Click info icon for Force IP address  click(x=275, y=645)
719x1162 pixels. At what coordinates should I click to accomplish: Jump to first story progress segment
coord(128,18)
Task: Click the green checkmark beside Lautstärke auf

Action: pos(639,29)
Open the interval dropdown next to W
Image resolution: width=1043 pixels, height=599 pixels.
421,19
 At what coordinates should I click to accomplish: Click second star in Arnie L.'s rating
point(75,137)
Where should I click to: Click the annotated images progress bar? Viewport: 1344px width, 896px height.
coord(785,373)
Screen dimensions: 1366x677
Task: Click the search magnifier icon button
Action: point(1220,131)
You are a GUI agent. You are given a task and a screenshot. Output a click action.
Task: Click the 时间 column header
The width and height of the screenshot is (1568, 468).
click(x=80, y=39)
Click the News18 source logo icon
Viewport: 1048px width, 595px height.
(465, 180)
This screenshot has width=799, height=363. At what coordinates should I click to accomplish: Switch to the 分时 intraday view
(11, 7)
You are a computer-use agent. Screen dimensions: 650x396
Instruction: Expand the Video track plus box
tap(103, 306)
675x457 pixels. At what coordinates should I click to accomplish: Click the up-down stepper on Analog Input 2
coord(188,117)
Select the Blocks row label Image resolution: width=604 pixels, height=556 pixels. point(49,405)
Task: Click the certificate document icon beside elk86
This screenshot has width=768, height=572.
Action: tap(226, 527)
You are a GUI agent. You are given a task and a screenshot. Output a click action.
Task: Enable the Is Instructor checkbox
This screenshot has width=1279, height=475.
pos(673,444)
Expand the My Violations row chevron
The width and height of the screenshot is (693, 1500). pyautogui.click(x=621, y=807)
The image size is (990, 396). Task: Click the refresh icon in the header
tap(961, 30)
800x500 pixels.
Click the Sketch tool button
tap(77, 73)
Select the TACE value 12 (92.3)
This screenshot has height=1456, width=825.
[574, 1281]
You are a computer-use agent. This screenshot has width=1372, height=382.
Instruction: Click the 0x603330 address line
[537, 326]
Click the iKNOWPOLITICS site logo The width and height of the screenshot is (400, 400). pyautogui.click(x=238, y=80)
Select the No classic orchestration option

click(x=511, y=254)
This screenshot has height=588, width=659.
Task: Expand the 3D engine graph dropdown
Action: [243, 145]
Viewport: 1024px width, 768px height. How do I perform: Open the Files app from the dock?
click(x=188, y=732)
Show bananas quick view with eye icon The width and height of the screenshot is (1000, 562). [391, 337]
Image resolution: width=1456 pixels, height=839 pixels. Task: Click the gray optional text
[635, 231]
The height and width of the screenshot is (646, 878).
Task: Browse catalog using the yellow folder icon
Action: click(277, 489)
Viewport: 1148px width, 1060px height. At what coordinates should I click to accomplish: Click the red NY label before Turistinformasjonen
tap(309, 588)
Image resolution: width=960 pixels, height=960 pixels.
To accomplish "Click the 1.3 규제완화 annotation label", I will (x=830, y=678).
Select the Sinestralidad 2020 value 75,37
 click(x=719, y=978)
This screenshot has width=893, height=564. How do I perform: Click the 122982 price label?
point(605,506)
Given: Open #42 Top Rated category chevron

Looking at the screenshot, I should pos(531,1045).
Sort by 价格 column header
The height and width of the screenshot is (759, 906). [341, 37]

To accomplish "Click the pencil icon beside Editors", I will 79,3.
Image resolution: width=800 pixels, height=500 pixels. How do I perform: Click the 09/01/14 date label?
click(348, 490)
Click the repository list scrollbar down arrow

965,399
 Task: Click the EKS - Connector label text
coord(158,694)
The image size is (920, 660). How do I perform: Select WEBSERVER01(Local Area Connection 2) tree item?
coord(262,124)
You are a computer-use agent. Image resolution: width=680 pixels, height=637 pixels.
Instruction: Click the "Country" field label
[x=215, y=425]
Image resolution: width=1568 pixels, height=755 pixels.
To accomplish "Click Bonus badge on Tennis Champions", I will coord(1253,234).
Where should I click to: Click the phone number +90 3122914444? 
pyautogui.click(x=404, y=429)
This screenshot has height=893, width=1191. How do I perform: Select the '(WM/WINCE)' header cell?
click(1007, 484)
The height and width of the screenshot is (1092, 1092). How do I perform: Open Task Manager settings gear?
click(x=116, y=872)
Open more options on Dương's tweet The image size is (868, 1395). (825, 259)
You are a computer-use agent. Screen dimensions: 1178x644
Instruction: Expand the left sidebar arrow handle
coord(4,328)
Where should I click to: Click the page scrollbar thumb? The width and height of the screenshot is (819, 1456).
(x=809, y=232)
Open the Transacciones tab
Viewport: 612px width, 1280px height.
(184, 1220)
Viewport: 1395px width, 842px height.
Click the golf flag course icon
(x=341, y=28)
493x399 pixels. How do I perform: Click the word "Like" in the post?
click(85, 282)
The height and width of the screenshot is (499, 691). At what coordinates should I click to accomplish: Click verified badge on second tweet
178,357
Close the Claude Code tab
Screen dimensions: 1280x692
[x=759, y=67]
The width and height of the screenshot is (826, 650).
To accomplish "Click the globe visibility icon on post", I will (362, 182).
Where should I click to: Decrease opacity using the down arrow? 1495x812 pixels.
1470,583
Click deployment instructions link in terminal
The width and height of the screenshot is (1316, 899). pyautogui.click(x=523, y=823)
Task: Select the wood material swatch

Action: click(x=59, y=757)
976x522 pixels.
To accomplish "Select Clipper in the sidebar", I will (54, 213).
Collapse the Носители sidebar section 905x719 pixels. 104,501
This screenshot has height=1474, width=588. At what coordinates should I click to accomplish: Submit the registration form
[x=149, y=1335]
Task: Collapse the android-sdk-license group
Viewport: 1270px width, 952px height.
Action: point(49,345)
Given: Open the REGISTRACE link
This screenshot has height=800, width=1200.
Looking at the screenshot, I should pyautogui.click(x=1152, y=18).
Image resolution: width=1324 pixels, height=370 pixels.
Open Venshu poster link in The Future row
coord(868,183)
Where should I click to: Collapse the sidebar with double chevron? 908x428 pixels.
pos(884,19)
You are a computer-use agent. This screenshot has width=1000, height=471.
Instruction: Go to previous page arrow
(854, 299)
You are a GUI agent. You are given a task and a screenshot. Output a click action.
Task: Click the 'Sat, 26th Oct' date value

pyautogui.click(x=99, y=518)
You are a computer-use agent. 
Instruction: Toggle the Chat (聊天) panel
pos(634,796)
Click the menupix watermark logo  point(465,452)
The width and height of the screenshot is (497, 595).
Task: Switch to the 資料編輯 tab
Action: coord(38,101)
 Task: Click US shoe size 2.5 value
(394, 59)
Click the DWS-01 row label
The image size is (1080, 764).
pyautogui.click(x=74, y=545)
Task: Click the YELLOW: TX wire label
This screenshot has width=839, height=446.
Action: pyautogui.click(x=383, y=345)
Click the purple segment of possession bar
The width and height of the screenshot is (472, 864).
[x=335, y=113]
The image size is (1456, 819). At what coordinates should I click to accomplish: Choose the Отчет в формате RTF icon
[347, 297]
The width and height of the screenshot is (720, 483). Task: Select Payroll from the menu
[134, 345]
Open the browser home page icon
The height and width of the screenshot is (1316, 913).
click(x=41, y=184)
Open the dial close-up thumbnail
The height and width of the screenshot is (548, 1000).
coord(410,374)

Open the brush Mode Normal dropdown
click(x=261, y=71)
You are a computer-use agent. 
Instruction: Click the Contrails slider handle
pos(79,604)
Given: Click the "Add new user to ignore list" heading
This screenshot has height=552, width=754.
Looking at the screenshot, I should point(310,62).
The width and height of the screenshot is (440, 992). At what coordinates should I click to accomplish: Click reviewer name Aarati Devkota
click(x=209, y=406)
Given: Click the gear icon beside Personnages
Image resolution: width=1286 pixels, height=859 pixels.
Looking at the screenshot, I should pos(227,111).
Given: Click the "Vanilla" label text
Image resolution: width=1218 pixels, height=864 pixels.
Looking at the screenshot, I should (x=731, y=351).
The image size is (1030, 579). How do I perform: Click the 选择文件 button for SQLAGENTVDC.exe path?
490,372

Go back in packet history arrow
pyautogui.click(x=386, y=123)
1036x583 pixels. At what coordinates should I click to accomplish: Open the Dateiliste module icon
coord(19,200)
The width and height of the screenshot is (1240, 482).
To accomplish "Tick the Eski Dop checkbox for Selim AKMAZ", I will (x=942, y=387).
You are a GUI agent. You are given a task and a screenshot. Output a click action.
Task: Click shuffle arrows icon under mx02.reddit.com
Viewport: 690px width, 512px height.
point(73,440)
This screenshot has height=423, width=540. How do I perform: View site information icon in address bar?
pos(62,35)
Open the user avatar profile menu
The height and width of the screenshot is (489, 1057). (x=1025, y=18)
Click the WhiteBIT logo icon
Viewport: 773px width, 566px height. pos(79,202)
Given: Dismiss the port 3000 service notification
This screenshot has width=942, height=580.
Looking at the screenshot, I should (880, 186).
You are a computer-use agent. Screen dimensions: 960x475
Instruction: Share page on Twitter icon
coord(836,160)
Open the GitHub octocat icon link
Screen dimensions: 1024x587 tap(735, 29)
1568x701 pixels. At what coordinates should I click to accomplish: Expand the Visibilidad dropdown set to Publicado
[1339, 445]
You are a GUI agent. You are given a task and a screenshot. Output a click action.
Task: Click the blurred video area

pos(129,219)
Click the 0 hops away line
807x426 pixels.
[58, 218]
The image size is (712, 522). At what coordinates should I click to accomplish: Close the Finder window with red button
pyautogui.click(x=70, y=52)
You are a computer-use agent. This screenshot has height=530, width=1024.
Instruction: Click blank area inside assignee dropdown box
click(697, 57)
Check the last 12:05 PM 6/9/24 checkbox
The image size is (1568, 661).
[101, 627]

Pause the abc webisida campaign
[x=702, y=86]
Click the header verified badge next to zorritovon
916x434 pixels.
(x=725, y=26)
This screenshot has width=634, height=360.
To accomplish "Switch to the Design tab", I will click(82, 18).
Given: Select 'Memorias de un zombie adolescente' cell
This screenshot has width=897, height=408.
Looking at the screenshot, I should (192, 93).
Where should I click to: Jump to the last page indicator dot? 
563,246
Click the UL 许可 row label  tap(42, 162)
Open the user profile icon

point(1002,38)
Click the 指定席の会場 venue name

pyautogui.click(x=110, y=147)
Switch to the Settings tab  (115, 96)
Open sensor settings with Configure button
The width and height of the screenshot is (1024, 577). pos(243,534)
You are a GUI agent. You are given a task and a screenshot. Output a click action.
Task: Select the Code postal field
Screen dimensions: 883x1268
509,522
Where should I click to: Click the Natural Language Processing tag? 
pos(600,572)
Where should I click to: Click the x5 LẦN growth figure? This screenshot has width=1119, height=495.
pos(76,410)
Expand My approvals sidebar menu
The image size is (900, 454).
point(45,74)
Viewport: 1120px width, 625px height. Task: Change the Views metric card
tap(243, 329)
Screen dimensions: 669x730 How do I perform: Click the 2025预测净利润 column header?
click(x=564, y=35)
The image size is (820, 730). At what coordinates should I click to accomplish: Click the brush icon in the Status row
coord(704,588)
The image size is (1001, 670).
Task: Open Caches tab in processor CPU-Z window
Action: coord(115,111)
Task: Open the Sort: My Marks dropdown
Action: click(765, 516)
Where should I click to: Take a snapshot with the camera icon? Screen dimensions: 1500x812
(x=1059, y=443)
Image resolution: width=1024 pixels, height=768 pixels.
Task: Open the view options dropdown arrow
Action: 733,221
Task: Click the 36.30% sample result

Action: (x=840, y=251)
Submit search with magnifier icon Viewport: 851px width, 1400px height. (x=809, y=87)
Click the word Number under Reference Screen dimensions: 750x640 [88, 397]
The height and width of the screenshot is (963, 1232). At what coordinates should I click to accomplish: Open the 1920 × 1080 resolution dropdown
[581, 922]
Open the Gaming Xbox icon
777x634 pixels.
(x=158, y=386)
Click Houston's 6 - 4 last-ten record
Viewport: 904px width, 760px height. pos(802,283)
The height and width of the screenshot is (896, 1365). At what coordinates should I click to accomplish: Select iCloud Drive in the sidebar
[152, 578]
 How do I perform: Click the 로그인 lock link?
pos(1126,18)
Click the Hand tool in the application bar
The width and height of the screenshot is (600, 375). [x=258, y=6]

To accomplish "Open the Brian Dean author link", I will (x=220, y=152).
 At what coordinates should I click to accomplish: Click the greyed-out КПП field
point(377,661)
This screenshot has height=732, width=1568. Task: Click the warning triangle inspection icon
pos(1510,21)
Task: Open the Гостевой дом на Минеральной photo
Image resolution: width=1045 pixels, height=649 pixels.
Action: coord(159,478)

---+---

- **Assignment**
Go line by line through the material above and return each one that includes "under".

- **Output for this exercise**
Task: Click shuffle arrows icon under mx02.reddit.com
Click the word Number under Reference Screen dimensions: 750x640 [88, 397]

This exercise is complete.